10.19

#10193 “The k-th number of Yibentong 6.1 Example 1” sequence

3A When taking the modulus, remember to take the global modulus… if you can take it, you must take it

#10195 “One Book Through 6.1 Exercise 2 “Rounding Game

2A, it is the same as the above question. For the problem of turning in a circle, we must take the modulus!

#10196 “Yibentong 6.1 Exercise 3” Jailbreak

1AQuick Power Topic I’m here to teach you how to take the modulus……………… Note that when subtracting, you must add the modulus and then take the modulus.


  • The n, m, p enumeration order of the moment multiplication Whatever

#10221 “Yibentong 6.5 Example 3” Fibonacci the first n item and

If you want to maintain the sum of each item in the linear recursion, add one more dimension and record the prefix sum.

In terms of state definition: how to push and how to be comfortable.

Note that there is no commutative law in Matrices, so be careful when writing persimmons!

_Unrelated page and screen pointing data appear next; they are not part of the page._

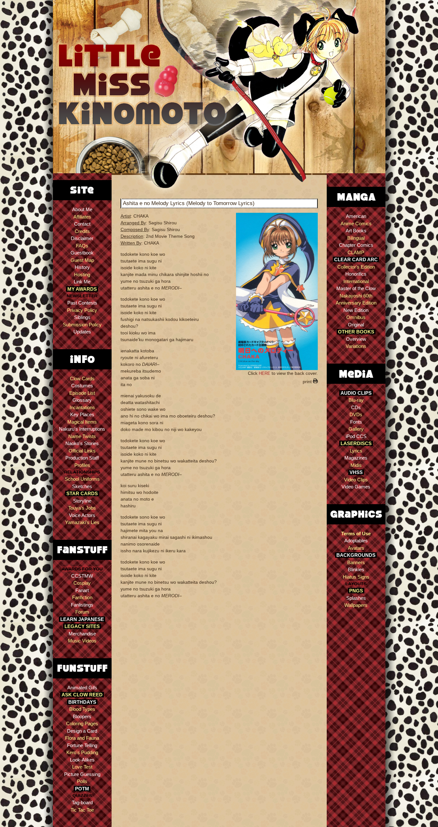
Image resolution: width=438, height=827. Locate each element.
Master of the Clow (356, 288)
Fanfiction (82, 597)
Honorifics (355, 274)
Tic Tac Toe (82, 810)
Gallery (356, 429)
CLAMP (356, 252)
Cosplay (82, 583)
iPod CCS (356, 436)
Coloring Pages (82, 723)
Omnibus (356, 317)
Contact (82, 224)
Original (356, 324)
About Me (82, 209)
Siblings (82, 317)
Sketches (82, 486)
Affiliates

but,we have Black Technology:

S(n)=Fib(n+ 2)-1

int n,mod;struct Matrix{ int m[4][4]; Matrix(){mem(m,0);} friend Matrix operator *(Matrix a,Matrix b){ Matrix c; rep(i,1,3) rep(k,1,3) rep(j,1,3) cm[i][j]=(cm[i ][j]+am[i][k]*bm[k][j])%mod; return c;} friend Matrix operator ^(Matrix a,int k){ Matrix res; rep(i,1,3 )res.m[i][i]=1; for(;k;k>>=1){ if(k&1)res=res*a; a=a*a;} return res; }};#undef intint main(){#define int long long #ifdef WIN32 freopen("a.txt","r",stdin); #endif rd(n),rd(mod); Matrix base,ans; ans.m[1 ][1]=1,ans.m[1][2]=1,ans.m[1][3]=1;//sum[1] f[2] f[1] base.m[1 ][1]=1,base.m[1][2]=0,base.m[1][3]=0; base.m[2][1]=1,base.m[2][ 2]=1,base.m[2][3]=1; base.m[3][1]=0,base.m[3][2]=1,base.m[3][3] =0; base=base^(n-1); ans=ans*base; printf( "%lld\n",ans.m[1][1]%mod); return 0;}

P4838 P Ge crack password

First of all, you have to see that this is a linear recursion, which is transferred from how many A’s in the previous state.

Range: 1e9 linear recursion, then, on , Momentum!

Set: \(f[i][j]\) means transfer to i-digit string, i-th Fill in the legal number of sets of j A.

Transfer:

f[i][0]=f[i-1][0]+f[i-1][1] +f[i-1][2];//When the i-th place is filled with B, it can be transferred from the previous place with B, A, AA.
f[i][1]=f[i- 1][0]//When the i-th place is filled with A, it can be transferred from the previous place with B-filled
f[i][2]=f[i-1][1]//The i-th place When filling in AA, it can be transferred from the previous one and filling in A
/* Transfer matrix:
1 1 0
1 0 1
1 0 0
*/

Final state:f[n][0]+f[n][1]+f[n][2]

Initialization:

f[1][0]=1,f[1][1]=1,f[1][2]=0; 

BTW: To find the legal number of strings of length n, then only need to transfer n-1 times (because the legal string of length 1 has been preprocessed Number)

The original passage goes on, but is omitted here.